A unified scheme for calculating the exclusive semi-leptonic decays of hadrons

TL;DR

This work tackles inconsistencies in exclusive semi-leptonic decays by replacing the traditional hadronic transition-matrix-element approach with a hadron-tensor framework. Using cutting rules and a Taylor expansion in q^2, it derives a unified description where the width and its moments depend on a minimal set of coefficients Y_0, Y_1, reducing reliance on conventional LCSR form factors. The framework yields consistent results for baryons and provides a revised meson parameterization, with measurable differences in double differential widths that offer a direct experimental test.

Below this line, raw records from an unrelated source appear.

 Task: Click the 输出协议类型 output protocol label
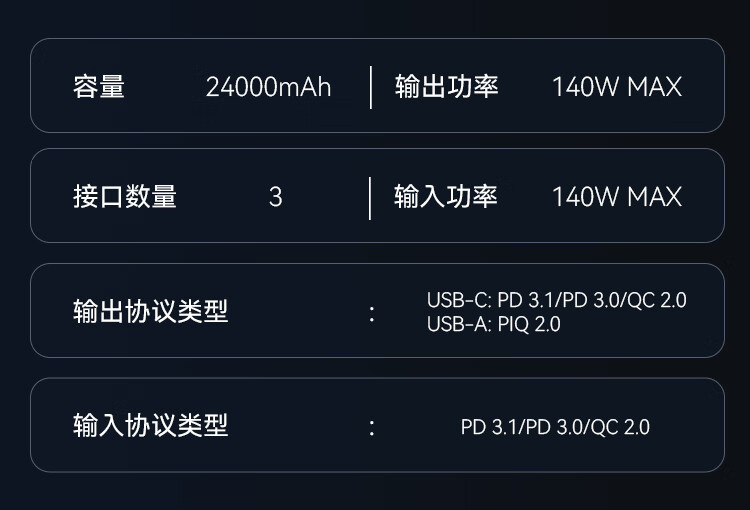[x=151, y=311]
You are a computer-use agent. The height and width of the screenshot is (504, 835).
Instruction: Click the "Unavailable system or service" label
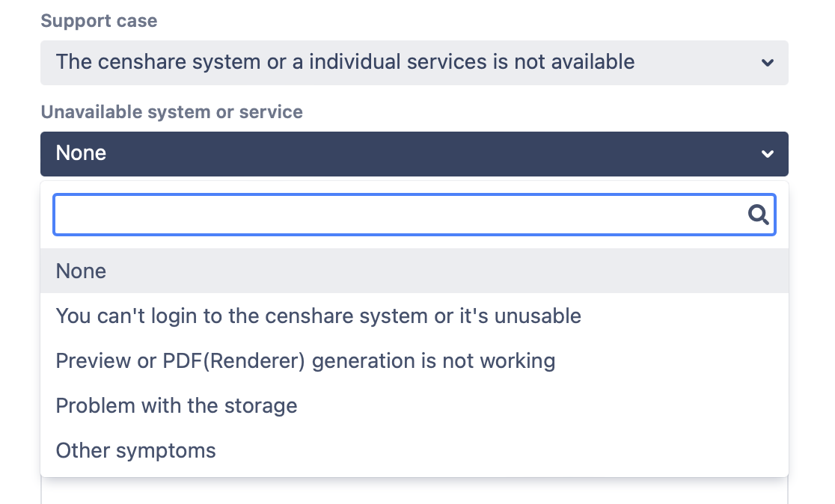[171, 112]
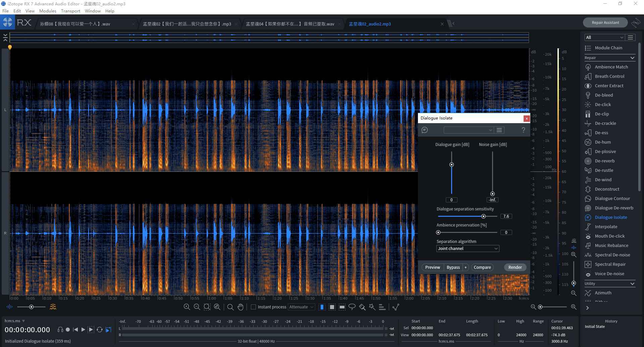
Task: Open the Modules menu
Action: [48, 11]
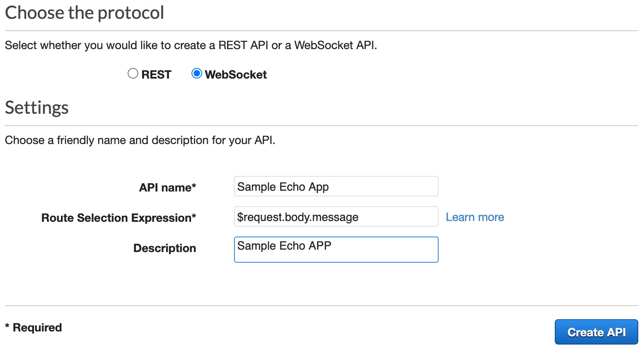Click the Choose the protocol heading
This screenshot has height=347, width=644.
(84, 13)
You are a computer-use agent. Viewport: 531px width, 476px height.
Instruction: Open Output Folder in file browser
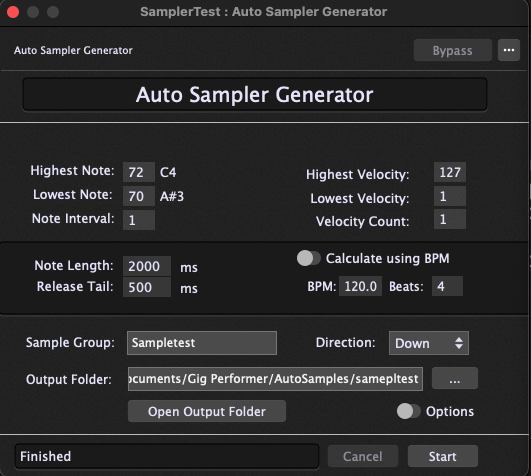click(x=207, y=411)
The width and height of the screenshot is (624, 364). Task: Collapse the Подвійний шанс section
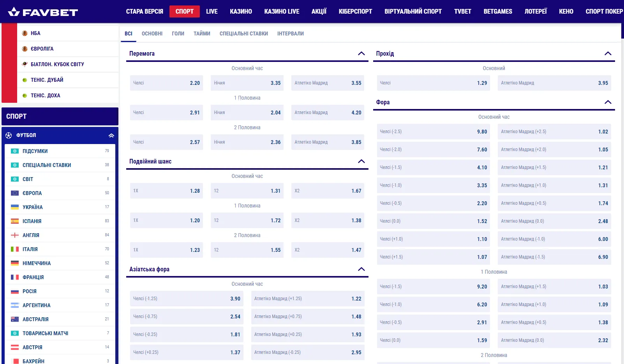tap(361, 162)
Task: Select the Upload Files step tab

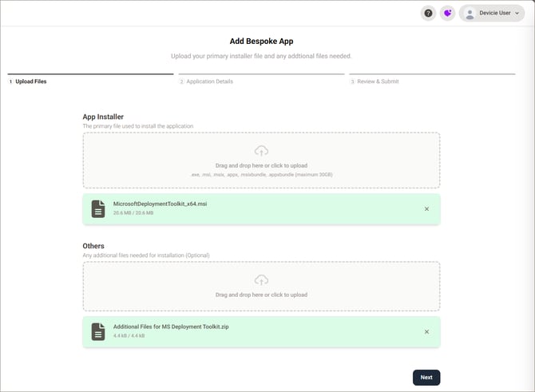Action: point(30,81)
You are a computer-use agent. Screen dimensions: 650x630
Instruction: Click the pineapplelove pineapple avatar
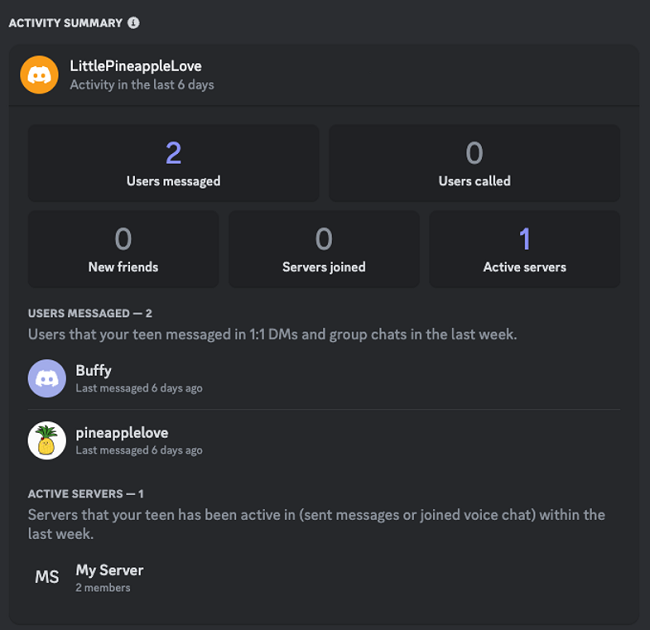47,440
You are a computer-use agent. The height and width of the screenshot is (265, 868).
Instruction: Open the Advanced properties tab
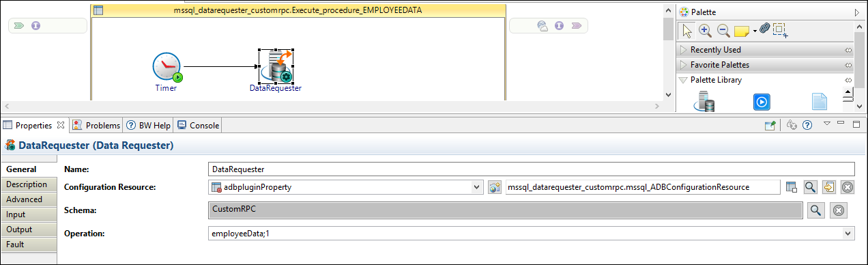click(x=24, y=199)
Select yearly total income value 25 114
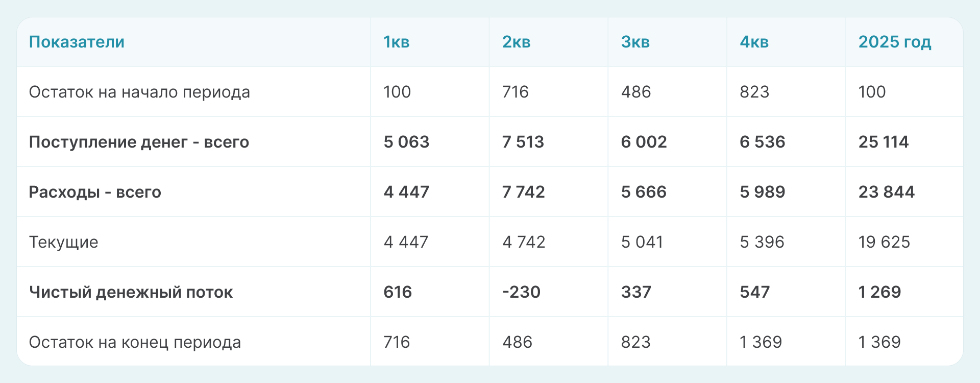The height and width of the screenshot is (383, 980). (883, 142)
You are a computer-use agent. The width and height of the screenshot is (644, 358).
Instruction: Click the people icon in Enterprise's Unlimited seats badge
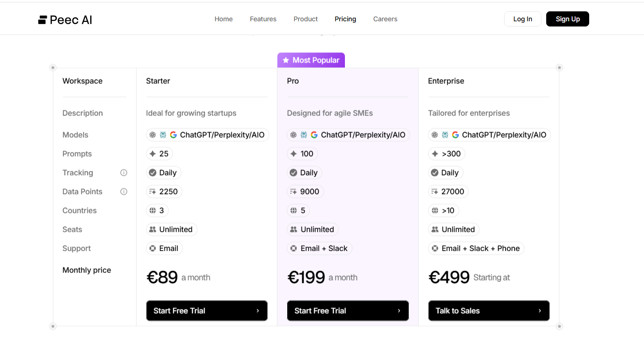[x=435, y=229]
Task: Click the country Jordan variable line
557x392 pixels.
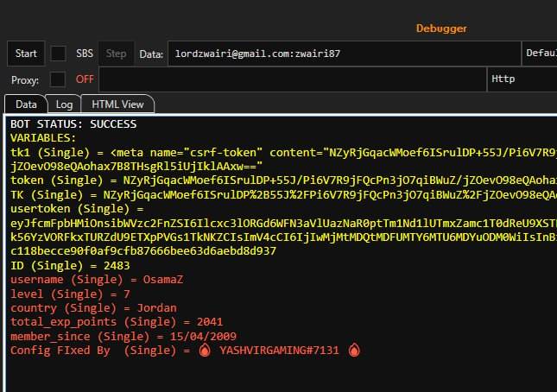Action: (93, 308)
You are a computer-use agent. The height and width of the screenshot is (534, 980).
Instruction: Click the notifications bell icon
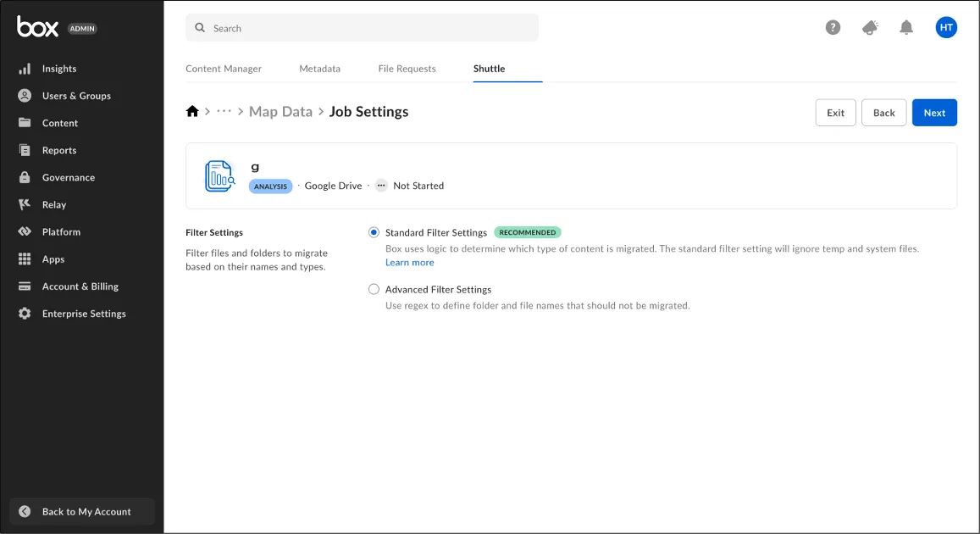click(906, 27)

If validated, this approach could simplify the interpretation of heavy-flavor decays and address long-standing tensions in CKM determinations and heavy-quark lifetimes.

Abstract

Exclusive semi-leptonic decay stands as a pivotal channel in the exploration of heavy flavor physics, primarily due to its straightforward experimental measurability. In this work, we delve into the hadron matrix element and hadron tensor within the context of exclusive semi-leptonic decays. We challenge the conventional exclusive decay theory by introducing a fresh perspective, revealing that while the baryon sector is consistent, the meson sector warrants revision. Employing a novel form factor derived from the Taylor series expansion in our differential width calculations, we demonstrate that fitting experimental data necessitates a more streamlined and minimal parameter set compared to the standard Light Cone Sun Rul(LCSR) form factors. Furthermore, we propose that our hypothesis can be empirically validated or refuted through the precise measurement of the double differential decay width, offering a tangible path forward for experimental validation.

Figures (4)

• Figure 1: Comparison of the differential decay rates of $\Lambda_c \to \Lambda+e^{+}+v_{e}$BESIII:2022ysawith different parameters. The blue line has two parameters with total uncertainty, the red line has one parameter, and the yellow dots are data point.
• Figure 2: Comparison of the differential decay rates of $\Lambda_c \to \Lambda+e^{+}+v_{e}$BESIII:2022ysawith different parameters. The blue line has two parameters, the red line has two parameters, the green line has four parameters , and the yellow dots are data point.
• Figure 3: Comparison of the differential decay rates of $\bar{B}^0\to D^{*+} +e^{-}+v_{e}$Belle-II:2023okj with different parameters. The blue line has two parameters with total uncertainty, and the red line has one parameter, and the black dots are data with total uncertainty.
• Figure 4: The distribution of electron energy, neutrino energy, and lepton energy at low($\frac{\hat{q^2}|_{\text{max}}}{50}$) , middle($\frac{\hat{q^2}|_{\text{max}}}{2}$) , high($\frac{49\hat{q^2}|_{\text{max}}}{50}$) $\hat{q^2}$.